Methodology: Historical BESS Revenue Simulation

Our proprietary optimisation engine demonstrates how to maximise revenue for Battery Energy Storage Systems (BESS) by running powerful simulations against historical data from the Great Britain (GB) electricity markets. The strategy is built on a sophisticated two-stage mathematical model that backtests a robust and flexible approach to energy trading, showing the full potential revenue available on previous dates.
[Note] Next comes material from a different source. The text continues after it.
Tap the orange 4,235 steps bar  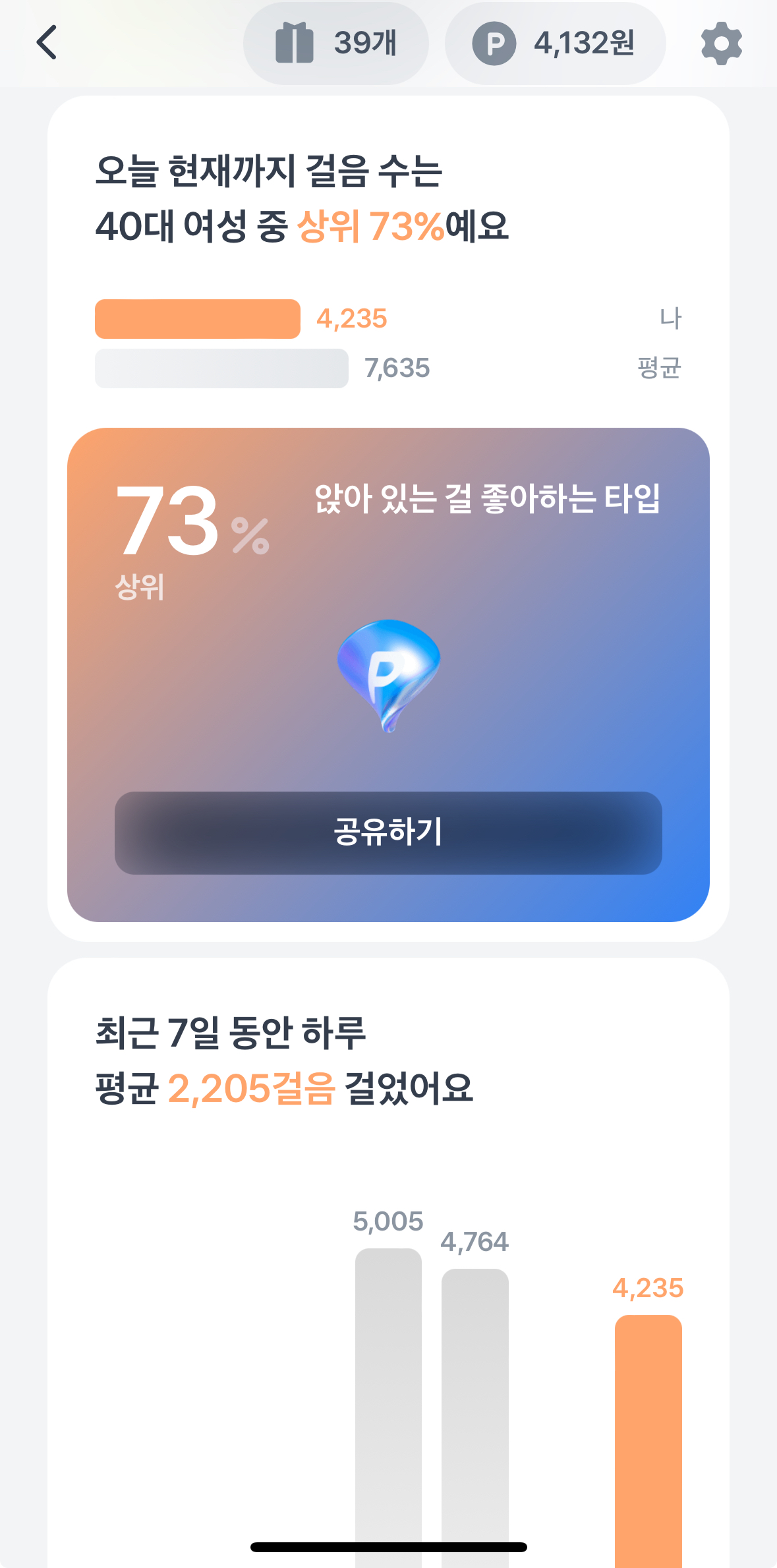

Stage 1: Day-Ahead (DA) Strategic Optimisation

The first stage establishes an optimal 24-hour trading plan by analysing the historical Day-Ahead market data for a selected day. This process simulates the perfect foresight a BESS operator would have had at the start of the trading day.

Key Activities:

  • Co-optimisation of Revenue Streams: The model simultaneously evaluates historical prices for energy arbitrage (charging when prices were low, discharging when high) and ancillary services like Dynamic Containment to determine the most profitable combination of actions.
  • Dynamic Opportunity Cost Analysis: For any 4-hour block, the model calculates the potential arbitrage profit using actual historical prices. It then compares this to the ancillary service revenue available in the same period, selecting the service only if its revenue exceeded the opportunity cost.
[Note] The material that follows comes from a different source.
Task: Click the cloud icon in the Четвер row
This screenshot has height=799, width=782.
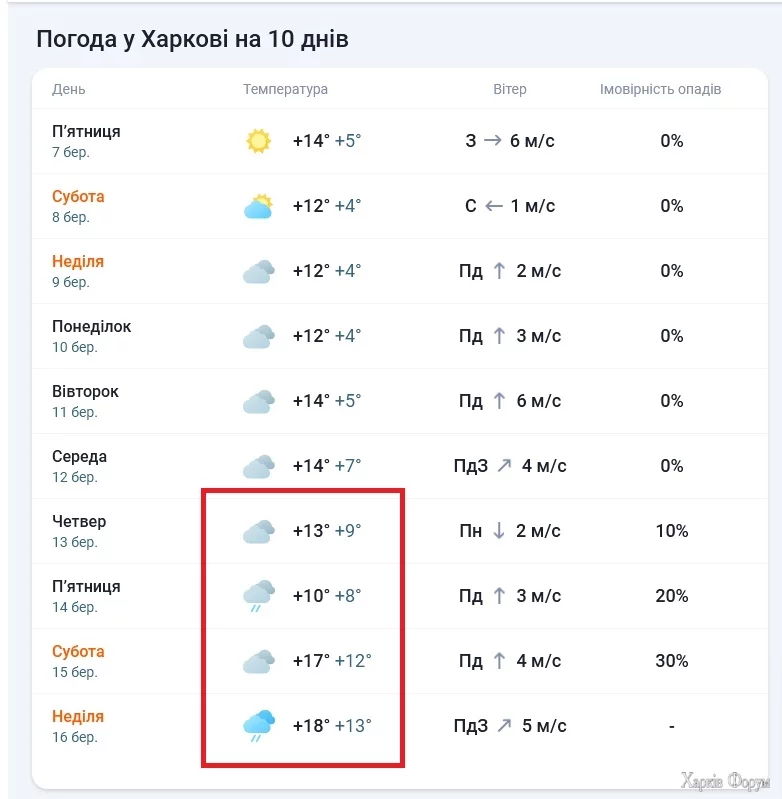Action: pos(258,532)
Stage 2: Intraday (ID) Tactical Refinement

This stage simulates how an operator could have capitalised on price movements closer to the time of delivery, using the optimal Day-Ahead schedule as a baseline.

Key Activities:

  • Historical Price Refinement: The model analyses the actual price movements in the Intraday market for the same historical period, identifying new profit opportunities that were unknown at the time of the Day-Ahead auction.
  • Capturing Additional Value: It simulates the execution of profitable trades based on these Intraday price signals, reacting to historical market events to generate additional revenue on top of the DA plan.
  • Ensuring Compliance: Throughout the simulation, all tactical adjustments respect the commitments made in the Day-Ahead stage and adhere to the battery's physical limitations, providing a realistic assessment of potential earnings.

Core Features & Benefits

Holistic Revenue Stacking

By simulating a co-optimisation strategy, we demonstrate how a battery’s full potential can be utilised, stacking revenues in a way a single-market model cannot.

Demonstrated Profitability

The two-stage simulation demonstrates a strategy that combines a day-ahead plan with intraday agility, providing a clear picture of balanced risk and reward.
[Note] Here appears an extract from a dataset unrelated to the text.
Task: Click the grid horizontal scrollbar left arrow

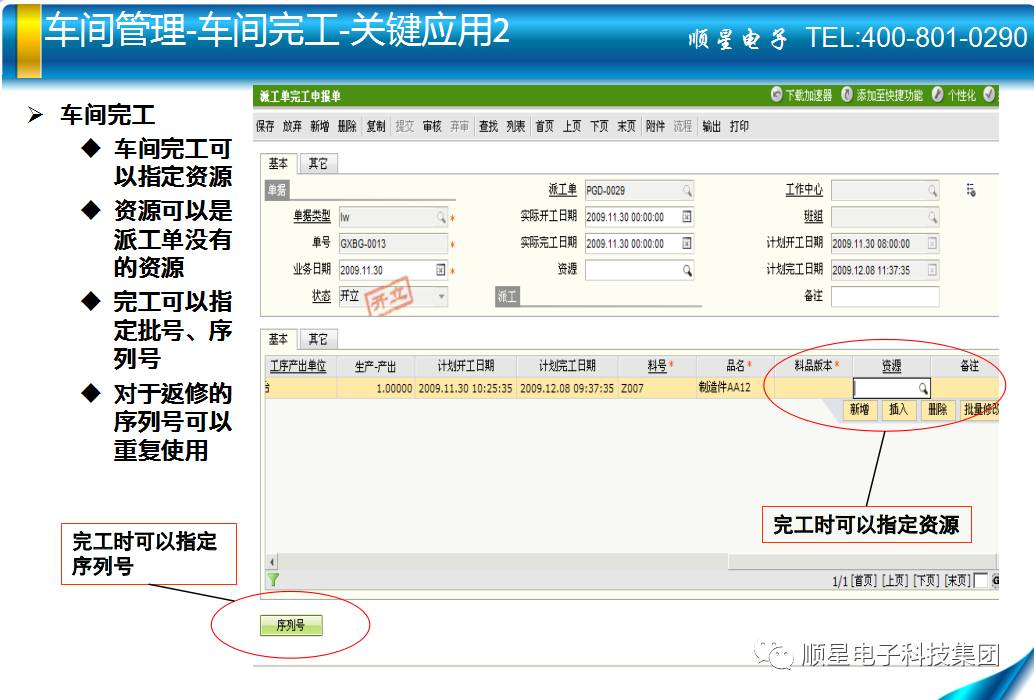Action: (272, 562)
Asset Health and Integrity

The optimisation is governed by constraints that reflect the battery's physical characteristics, ensuring the simulated strategy is both profitable and sustainable.

Technical Foundation

Our model is built using Pyomo, a powerful Python-based optimisation modelling language, and leverages high-performance solvers to find the optimal schedule under complex conditions.